Amazingly, however, it was confirmed today that the probe did not just manage to land on an asteroid and take off, the first man-made spacecraft to do so; it also returned unprecedented extraterrestrial samples.
It is hoped the samples will be able to provide answers for some of the great mysteries of our universe such as what materials planets and asteroids are made of, and what elements made the solar system when the planets were born.
The achievement is a huge milestone for the astronomical community and especially the Japanese Aerospace Exploration Agency (JAXA), who had endured an agonising wait while the samples contained in the probe were confirmed to be of another cosmic object.

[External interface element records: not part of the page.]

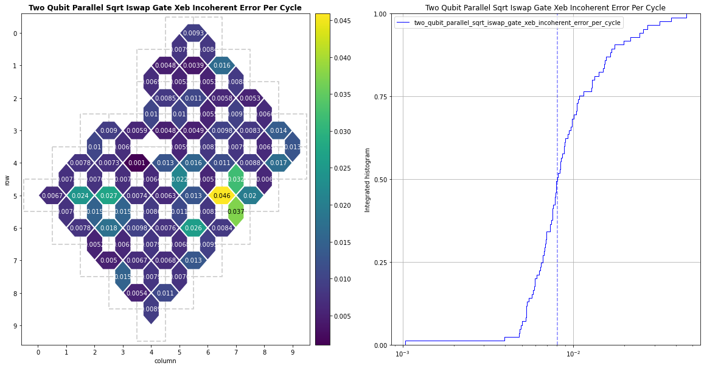Image resolution: width=704 pixels, height=368 pixels.
Task: Select the 0.026 cell in row 6
Action: (x=193, y=228)
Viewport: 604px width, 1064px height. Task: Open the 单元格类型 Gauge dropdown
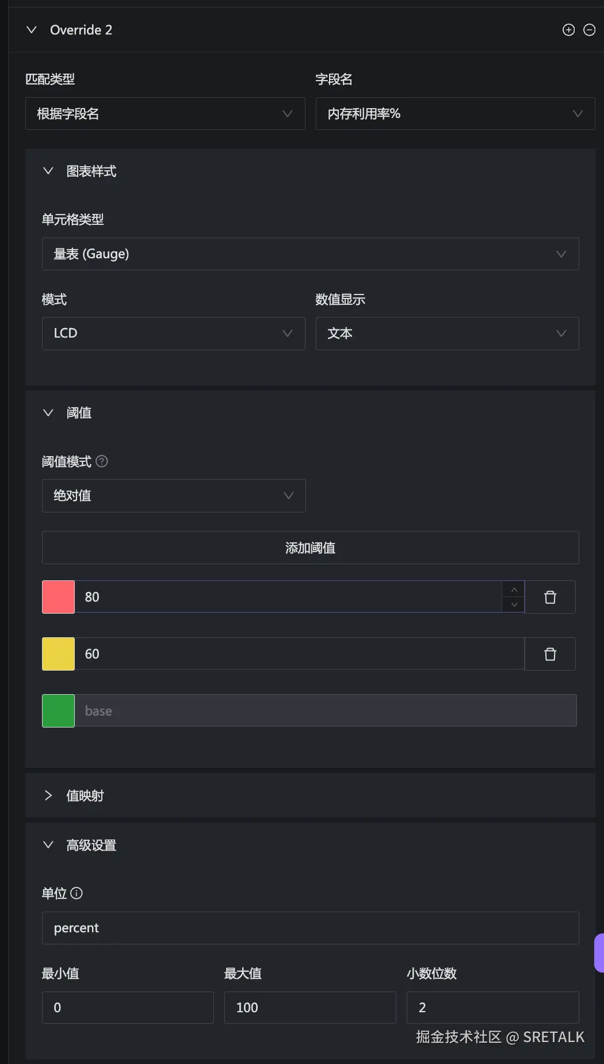[310, 254]
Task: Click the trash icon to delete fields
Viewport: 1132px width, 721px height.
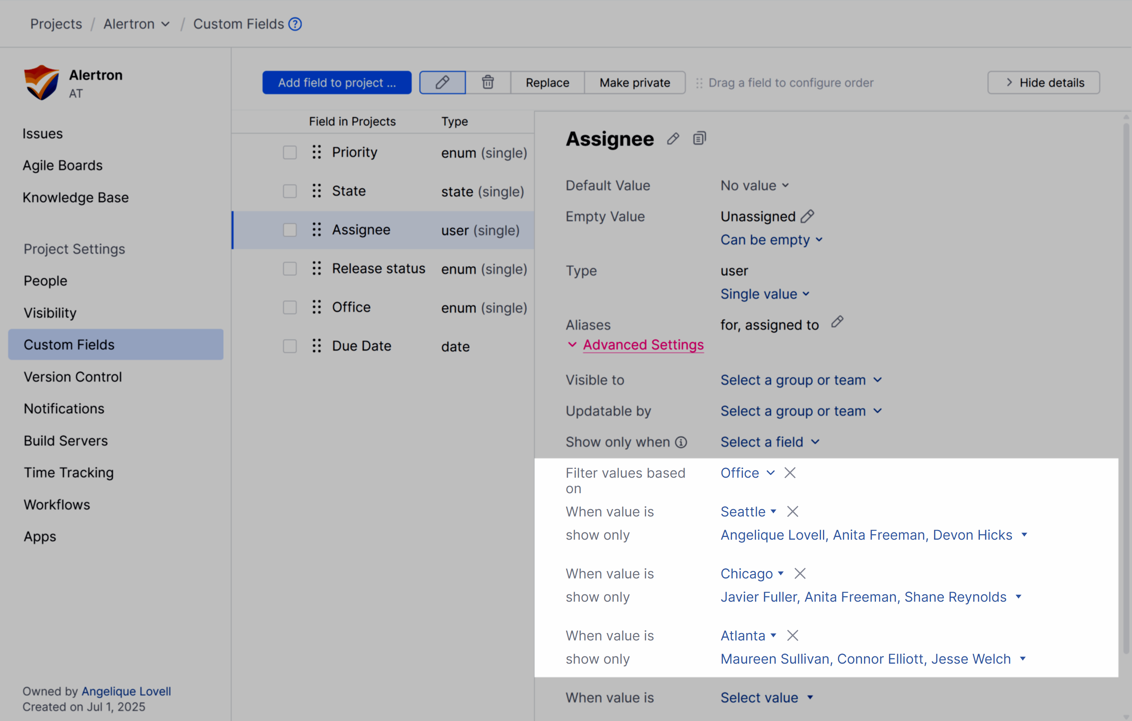Action: (x=487, y=82)
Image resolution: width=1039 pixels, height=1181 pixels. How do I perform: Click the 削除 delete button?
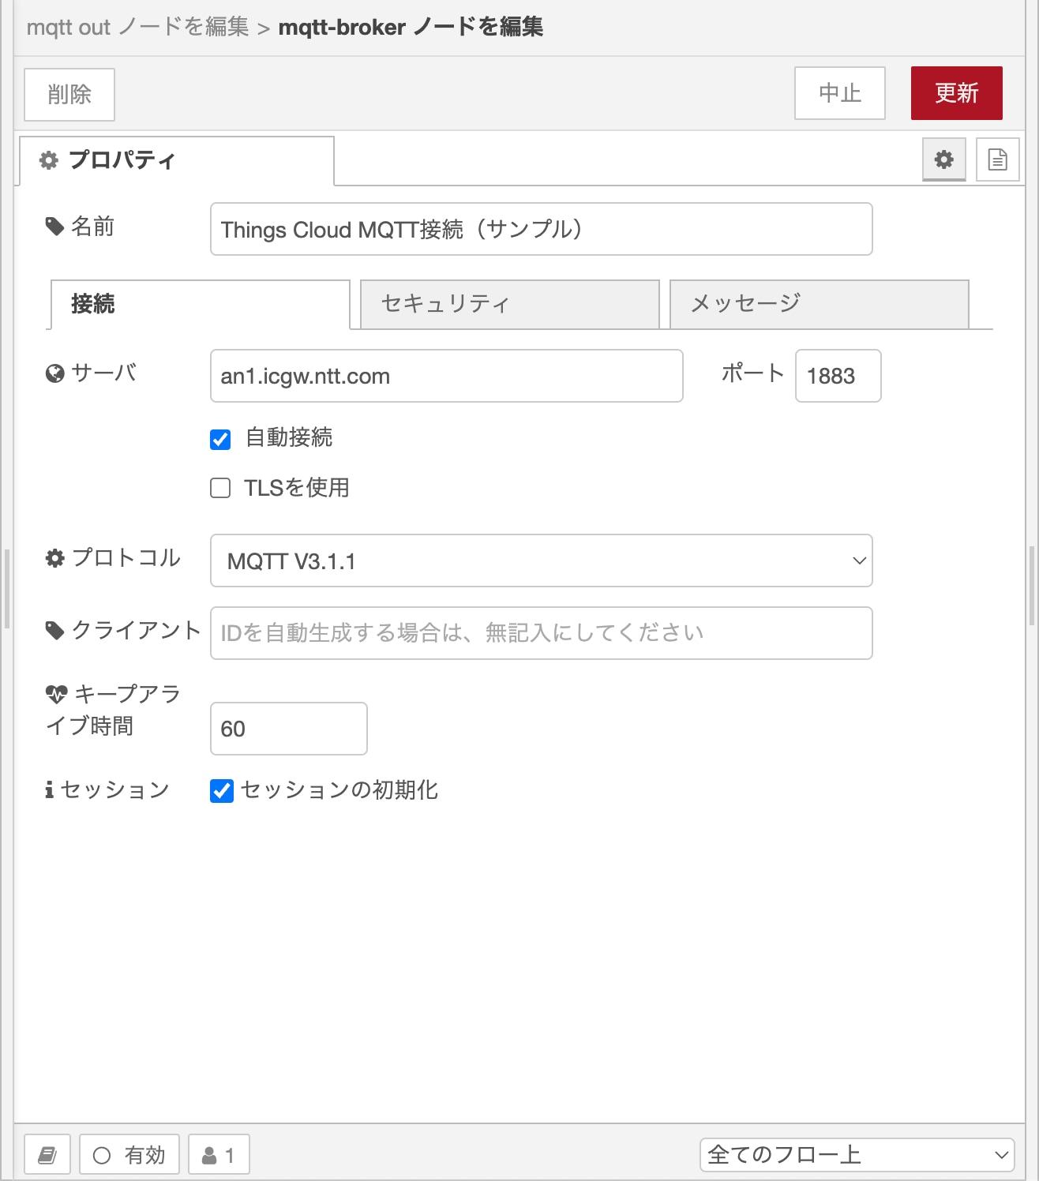point(69,95)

But it was worth it in the end and Junichiro Kawaguchi, the project manager on the mission, summed up the general feeling: “I don’t know how to describe what has been beyond our dreams, but I’m overwhelmed by emotion.”
The video above shows Hayabusa’s re-entry
The probe was launched on May 9 2003 from the Kagoshima Space Centre. Three weeks later, using its ion engine, the probe began the journey to the Itokawa asteroid. On September 12 2005 the probe arrived 20km away from Itokawa, and touched down on the surface two months later in November 2005. It released a capsule which contained 880,000 autographs from people on Earth.
In December of 2005, however, controllers lost contact with the probe. They finally resumed communication in January 2006, but did not begin productive operations for another year, when the recovery capsule made an attempt at getting a sample from the asteroid. The capsule was designed to fire a ball-bearing into the surface and eject dust into a catcher, but this system failed. It has now transpired that the dust disturbed by the landing of the probe alone was enough for the capsule to return a sample.
The probe began its journey home in February 2007 and, despite an engine malfunction, the probe re-entered our atmosphere on June 13 2010. Although particles were initially found in the sample container, it was unknown if they were from the Earth or the asteroid. Thankfully, today they were confirmed as being of the asteroid Itokawa.